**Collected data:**
☆ ☆ ☆ ☆ ☆
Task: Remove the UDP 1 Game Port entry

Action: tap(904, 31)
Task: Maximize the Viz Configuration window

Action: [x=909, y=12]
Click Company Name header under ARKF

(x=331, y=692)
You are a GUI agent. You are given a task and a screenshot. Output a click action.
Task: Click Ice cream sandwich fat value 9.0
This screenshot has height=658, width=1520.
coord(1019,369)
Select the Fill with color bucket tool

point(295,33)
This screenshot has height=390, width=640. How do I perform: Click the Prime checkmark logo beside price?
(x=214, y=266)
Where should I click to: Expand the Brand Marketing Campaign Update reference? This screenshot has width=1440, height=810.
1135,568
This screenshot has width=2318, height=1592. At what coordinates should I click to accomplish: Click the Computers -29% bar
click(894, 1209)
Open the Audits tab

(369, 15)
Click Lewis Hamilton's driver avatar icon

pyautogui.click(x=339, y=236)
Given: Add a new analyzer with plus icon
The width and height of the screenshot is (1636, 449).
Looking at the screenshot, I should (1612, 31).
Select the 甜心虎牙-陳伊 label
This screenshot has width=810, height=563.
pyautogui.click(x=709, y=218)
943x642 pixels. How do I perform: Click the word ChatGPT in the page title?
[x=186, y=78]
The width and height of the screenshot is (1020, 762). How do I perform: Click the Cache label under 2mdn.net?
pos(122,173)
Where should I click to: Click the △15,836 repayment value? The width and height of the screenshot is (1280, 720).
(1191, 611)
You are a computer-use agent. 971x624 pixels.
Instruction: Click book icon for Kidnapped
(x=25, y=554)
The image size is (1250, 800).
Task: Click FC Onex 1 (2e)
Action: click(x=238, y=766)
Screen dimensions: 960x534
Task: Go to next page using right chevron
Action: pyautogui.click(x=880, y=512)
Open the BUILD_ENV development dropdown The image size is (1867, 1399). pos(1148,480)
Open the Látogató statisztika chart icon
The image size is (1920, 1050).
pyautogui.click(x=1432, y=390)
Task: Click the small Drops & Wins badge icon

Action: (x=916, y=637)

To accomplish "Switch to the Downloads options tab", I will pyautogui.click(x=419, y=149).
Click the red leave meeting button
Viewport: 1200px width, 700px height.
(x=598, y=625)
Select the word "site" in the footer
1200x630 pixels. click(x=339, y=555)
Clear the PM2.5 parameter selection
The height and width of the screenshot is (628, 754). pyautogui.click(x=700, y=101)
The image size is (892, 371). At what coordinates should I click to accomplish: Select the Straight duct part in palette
☆ ☆ ☆ ☆ ☆
The response must contain every entry, each one identical to the original.

Task: Remove the UDP 1 Game Port entry

Action: tap(904, 31)
Task: Maximize the Viz Configuration window

Action: [x=909, y=12]
Click Company Name header under ARKF

(x=331, y=692)
You are a GUI agent. You are given a task and a screenshot. Output a click action.
Task: Click Ice cream sandwich fat value 9.0
This screenshot has height=658, width=1520.
coord(1019,369)
Select the Fill with color bucket tool

point(295,33)
This screenshot has height=390, width=640. How do I perform: Click the Prime checkmark logo beside price?
(x=214, y=266)
Where should I click to: Expand the Brand Marketing Campaign Update reference? This screenshot has width=1440, height=810.
1135,568
This screenshot has width=2318, height=1592. At what coordinates should I click to accomplish: Click the Computers -29% bar
click(894, 1209)
Open the Audits tab

(369, 15)
Click Lewis Hamilton's driver avatar icon

pyautogui.click(x=339, y=236)
Given: Add a new analyzer with plus icon
The width and height of the screenshot is (1636, 449).
Looking at the screenshot, I should (1612, 31).
Select the 甜心虎牙-陳伊 label
This screenshot has width=810, height=563.
pyautogui.click(x=709, y=218)
943x642 pixels. How do I perform: Click the word ChatGPT in the page title?
[x=186, y=78]
The width and height of the screenshot is (1020, 762). How do I perform: Click the Cache label under 2mdn.net?
pos(122,173)
Where should I click to: Click the △15,836 repayment value? The width and height of the screenshot is (1280, 720).
(1191, 611)
You are a computer-use agent. 971x624 pixels.
Instruction: Click book icon for Kidnapped
(x=25, y=554)
The image size is (1250, 800).
Task: Click FC Onex 1 (2e)
Action: click(x=238, y=766)
Screen dimensions: 960x534
Task: Go to next page using right chevron
Action: pyautogui.click(x=880, y=512)
Open the BUILD_ENV development dropdown The image size is (1867, 1399). pos(1148,480)
Open the Látogató statisztika chart icon
The image size is (1920, 1050).
pyautogui.click(x=1432, y=390)
Task: Click the small Drops & Wins badge icon

Action: (x=916, y=637)

To accomplish "Switch to the Downloads options tab", I will pyautogui.click(x=419, y=149).
Click the red leave meeting button
Viewport: 1200px width, 700px height.
(x=598, y=625)
Select the word "site" in the footer
1200x630 pixels. click(x=339, y=555)
Clear the PM2.5 parameter selection
The height and width of the screenshot is (628, 754). pyautogui.click(x=700, y=101)
The image size is (892, 371). At what coordinates should I click to accomplish: Select the Straight duct part in palette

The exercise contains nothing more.